Smart Labels; UK's Biggest Reuse, Repair and Recycle Centre; Wales to Ban Plastic Bags; and the Return of International E-Waste Day.
In this month’s roundup, we pull together our pick of the latest environmental news and innovations from the last month.
Smart Labels to Replace Best Before Dates
Packaging News. (16/09/2022)
Food technology company OliTec’s smart labels can be applied to a temperature-sensitive product at the time of packaging, offering a visual representation of freshness.
This is seen as a much needed replacement to standard best before dates, as it offers the chance to mimic the product’s lifecycle, providing greater clarity than the traditional alternative.
The technology communicates throughout the life of the product with a visual timeline that speeds up and slows down depending on temperatures.
They can be applied to products that are sensitive to temperature changes and that have a 5-15 day life span at 5 degrees and is able to be applied to any product packaging due to its flat adhesive design. A trial in Denmark with alternative time temperature indicates demonstrated that the use of the labels could reduce food waste from 25%-65% depending on the food category.
Nicholas Richardson, CEO of OliTec believes the technology can be applied at any point of packaging, allowing for better management of the supply chain by identifying the area where there have been temperature variations.
UK's Biggest Reuse and Repair Facility Reaches Milestone
In its first year, the facility has renovated and resold more than 50,000 items, leading to over 500 tonnes of material diverted from landfill.
The Renew Hub, based at Trafford Park in Greater Manchester, is a 5000m2 operation that brings together mechanics, technicians, tradespeople, and charities, to repair, reuse, and eventually sell the refurbished items.
The facility receives its items through public donations or from household waste recycling centres. When refurbished, they are sold online or through its three shops located at recycling centres in Oldham, Salford, and Trafford.
All the proceeds from sales go towards the Recycle for Greater Manchester Community Fund and the Greater Manchester Mayor’s Charity, which benefit local community groups working towards creating a circular economy.
In addition, the facility also says that it has created 20 new jobs from its operations, and now has plans to launch its own non-profit online shop to sell antiques, furniture, and collectables.
GMCA Lead for the Green City-Region and Waste and Recycling, Cllr Martyn Cox, said: “We need to be thinking about the things we throw away, and the Hub proves that much of what you think is irreparable can actually be repaired. It can be used and loved again with the help of our skilled teams and partners upcycling furniture, repairing bikes, and washing machines, and generally seeing the potential in someone else’s unwanted items.”
Wales to Ban Plastic Bags
A historic move that would mean those caught supplying plastic bags could face prosecution and a fine.
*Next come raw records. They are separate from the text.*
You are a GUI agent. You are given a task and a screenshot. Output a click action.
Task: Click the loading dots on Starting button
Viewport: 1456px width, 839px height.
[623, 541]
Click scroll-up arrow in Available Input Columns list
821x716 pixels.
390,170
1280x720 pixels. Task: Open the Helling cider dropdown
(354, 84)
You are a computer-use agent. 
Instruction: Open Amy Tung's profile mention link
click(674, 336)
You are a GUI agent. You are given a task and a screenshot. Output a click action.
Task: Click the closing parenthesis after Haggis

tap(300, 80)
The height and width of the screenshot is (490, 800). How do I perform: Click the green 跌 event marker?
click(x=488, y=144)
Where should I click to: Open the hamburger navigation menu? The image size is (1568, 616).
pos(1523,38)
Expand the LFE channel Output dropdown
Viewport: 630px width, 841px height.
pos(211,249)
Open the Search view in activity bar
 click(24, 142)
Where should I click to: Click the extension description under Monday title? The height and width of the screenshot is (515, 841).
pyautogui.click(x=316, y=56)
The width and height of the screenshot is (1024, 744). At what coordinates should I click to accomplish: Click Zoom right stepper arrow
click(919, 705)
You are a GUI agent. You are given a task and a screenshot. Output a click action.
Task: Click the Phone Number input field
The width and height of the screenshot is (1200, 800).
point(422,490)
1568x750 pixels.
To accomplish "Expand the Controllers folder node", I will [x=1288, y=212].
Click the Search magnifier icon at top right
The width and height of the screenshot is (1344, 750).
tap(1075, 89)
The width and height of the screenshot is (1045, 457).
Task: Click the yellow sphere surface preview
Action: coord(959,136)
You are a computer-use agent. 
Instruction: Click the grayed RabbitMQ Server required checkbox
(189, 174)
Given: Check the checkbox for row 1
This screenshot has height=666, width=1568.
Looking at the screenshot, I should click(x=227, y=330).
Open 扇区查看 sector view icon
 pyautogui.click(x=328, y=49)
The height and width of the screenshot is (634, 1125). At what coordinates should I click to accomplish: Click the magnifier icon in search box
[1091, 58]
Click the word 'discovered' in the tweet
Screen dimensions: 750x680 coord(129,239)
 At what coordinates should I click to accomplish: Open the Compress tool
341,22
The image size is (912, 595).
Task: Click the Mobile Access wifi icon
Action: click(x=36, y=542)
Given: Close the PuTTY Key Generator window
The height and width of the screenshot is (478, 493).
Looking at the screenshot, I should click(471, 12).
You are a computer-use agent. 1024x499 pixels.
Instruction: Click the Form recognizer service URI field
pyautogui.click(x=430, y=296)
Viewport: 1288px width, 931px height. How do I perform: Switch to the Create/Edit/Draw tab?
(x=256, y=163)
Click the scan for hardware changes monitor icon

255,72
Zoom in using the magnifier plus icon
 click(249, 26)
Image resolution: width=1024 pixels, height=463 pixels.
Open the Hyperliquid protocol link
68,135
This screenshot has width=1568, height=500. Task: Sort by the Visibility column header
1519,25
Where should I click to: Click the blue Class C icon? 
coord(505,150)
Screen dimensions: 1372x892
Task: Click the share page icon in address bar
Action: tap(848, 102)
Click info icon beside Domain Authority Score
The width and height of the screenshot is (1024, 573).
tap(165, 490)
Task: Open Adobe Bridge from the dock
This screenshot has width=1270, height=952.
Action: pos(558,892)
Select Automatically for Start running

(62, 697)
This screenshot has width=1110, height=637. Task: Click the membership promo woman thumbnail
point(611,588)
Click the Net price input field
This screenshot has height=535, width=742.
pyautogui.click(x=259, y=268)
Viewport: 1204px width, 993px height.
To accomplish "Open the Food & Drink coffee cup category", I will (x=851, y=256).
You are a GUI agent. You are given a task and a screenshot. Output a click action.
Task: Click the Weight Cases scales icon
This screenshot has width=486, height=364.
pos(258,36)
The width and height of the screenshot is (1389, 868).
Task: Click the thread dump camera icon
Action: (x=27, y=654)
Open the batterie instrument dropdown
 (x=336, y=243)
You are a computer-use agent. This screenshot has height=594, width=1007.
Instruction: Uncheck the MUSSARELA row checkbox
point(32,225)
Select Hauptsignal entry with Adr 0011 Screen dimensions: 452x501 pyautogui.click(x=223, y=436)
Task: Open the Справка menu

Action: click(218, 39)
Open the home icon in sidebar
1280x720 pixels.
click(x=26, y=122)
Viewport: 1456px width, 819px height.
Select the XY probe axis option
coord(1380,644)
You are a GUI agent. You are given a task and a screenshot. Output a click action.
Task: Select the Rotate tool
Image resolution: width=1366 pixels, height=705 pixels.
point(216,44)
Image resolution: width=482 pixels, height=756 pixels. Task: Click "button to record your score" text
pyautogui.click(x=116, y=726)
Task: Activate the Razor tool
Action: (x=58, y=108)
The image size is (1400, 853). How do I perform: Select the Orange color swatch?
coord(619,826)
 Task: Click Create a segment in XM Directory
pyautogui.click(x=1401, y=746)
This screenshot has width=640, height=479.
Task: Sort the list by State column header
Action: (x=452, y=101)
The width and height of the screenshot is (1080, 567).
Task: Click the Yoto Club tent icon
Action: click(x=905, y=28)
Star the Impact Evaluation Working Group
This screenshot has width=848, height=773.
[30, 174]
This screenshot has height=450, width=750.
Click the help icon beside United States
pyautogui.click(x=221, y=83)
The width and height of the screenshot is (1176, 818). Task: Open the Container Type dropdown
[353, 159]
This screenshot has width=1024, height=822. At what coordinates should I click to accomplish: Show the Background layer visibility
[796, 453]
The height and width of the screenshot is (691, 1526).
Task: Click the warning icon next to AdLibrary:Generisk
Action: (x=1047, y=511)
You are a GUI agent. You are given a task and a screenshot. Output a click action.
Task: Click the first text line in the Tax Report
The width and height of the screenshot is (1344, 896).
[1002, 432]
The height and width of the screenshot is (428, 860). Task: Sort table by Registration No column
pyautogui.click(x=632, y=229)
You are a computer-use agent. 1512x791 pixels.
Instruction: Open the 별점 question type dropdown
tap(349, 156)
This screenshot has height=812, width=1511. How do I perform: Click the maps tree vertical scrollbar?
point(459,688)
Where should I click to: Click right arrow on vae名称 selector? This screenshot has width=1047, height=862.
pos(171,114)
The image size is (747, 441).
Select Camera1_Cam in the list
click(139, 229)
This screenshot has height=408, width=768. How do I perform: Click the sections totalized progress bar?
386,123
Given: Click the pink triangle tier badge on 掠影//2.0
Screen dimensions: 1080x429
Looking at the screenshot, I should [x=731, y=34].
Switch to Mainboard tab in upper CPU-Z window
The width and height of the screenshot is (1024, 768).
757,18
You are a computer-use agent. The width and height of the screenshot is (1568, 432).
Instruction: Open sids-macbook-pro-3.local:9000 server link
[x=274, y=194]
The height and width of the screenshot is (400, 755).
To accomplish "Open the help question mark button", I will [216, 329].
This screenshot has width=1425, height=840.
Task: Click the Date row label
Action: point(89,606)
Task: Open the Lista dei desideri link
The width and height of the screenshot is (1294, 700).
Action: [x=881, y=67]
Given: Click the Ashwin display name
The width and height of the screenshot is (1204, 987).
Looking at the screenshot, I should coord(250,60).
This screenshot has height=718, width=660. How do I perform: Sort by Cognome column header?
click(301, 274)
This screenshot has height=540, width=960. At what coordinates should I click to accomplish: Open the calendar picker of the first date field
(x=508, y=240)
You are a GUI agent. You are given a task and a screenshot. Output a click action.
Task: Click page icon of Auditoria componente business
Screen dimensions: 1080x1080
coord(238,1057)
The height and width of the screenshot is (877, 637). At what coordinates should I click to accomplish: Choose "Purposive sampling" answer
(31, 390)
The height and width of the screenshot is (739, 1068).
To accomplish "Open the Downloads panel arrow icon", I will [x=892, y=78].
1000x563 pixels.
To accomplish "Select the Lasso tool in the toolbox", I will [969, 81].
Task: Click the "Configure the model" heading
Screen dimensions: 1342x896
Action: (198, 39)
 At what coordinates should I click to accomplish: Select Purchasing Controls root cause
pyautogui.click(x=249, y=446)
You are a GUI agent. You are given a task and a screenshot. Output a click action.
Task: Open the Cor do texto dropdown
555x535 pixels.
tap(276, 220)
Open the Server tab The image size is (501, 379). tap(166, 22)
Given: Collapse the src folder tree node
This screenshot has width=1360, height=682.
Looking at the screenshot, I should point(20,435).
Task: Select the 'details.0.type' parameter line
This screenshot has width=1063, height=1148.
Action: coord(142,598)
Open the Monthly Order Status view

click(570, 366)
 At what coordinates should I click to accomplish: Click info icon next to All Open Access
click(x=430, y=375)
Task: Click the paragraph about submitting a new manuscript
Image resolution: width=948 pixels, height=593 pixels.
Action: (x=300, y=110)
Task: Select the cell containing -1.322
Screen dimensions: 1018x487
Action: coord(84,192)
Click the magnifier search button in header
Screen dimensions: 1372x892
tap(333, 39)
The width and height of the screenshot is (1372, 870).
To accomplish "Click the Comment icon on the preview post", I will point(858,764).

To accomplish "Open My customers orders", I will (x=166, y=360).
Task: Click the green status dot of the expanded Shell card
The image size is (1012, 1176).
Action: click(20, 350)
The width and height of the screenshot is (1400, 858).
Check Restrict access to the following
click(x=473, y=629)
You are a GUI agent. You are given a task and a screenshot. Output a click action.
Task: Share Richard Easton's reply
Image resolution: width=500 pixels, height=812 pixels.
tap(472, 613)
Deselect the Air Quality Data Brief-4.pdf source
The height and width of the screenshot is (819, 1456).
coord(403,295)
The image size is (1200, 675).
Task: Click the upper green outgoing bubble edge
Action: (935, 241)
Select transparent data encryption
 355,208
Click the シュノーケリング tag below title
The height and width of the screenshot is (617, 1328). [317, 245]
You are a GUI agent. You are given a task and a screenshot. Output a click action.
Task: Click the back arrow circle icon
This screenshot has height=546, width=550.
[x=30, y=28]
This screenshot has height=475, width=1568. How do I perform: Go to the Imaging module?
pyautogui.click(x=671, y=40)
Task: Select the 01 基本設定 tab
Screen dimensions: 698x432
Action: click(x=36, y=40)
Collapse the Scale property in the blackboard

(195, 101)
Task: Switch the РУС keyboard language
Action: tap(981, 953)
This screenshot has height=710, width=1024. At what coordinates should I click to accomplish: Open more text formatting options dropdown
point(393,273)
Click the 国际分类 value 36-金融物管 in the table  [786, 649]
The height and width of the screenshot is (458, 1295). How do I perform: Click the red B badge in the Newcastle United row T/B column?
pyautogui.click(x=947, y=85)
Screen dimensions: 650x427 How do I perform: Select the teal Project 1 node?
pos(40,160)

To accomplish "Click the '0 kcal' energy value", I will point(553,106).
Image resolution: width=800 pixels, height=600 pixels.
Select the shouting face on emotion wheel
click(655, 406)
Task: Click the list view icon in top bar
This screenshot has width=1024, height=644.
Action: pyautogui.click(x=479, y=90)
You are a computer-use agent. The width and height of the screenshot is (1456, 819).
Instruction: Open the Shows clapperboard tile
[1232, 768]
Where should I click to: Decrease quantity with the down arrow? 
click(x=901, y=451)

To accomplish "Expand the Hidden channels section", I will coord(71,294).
As part of the Welsh Environmental Protection Bill, it will be the first country in the UK to take a step towards banning single-use carrier bags. This already follows Wales’s success in becoming one of the first countries in the world to implement a charge for single-use bags.
Minister for climate changes, Julie James said: “This is a big moment in our journey towards a plastic-free Wales. Single-use plastic products are often seen littered in our streets, parks and seas. Not only are they unsightly, but they have a devastating impact on our wildlife and environment.”
International E-Waste Day 2022
Circuluar Online (20/09/2022)
On 14th October, the day dedicated to raising awareness on the impact E-Waste has on the environment returns. Set to focus on small, end-of-life electrical appliances and components that present a significant challenge in recycling, following the slogan - “Recycle it all, no matter how small!”
Due to their small size, items such as mobile phones and electric toothbrushes are often discarded incorrectly. This means the important sometimes hazardous raw materials they contain cannot be extracted properly.
According to the UN, it is estimated that in 2019, over 22 million tonnes of small E-Waste was produced worldwide, making 40% of the total global E-Waste.
International E-Waste Day encourages people and businesses from all over the world to take part in activities and campaigns through social media, TV, and radio to promote awareness.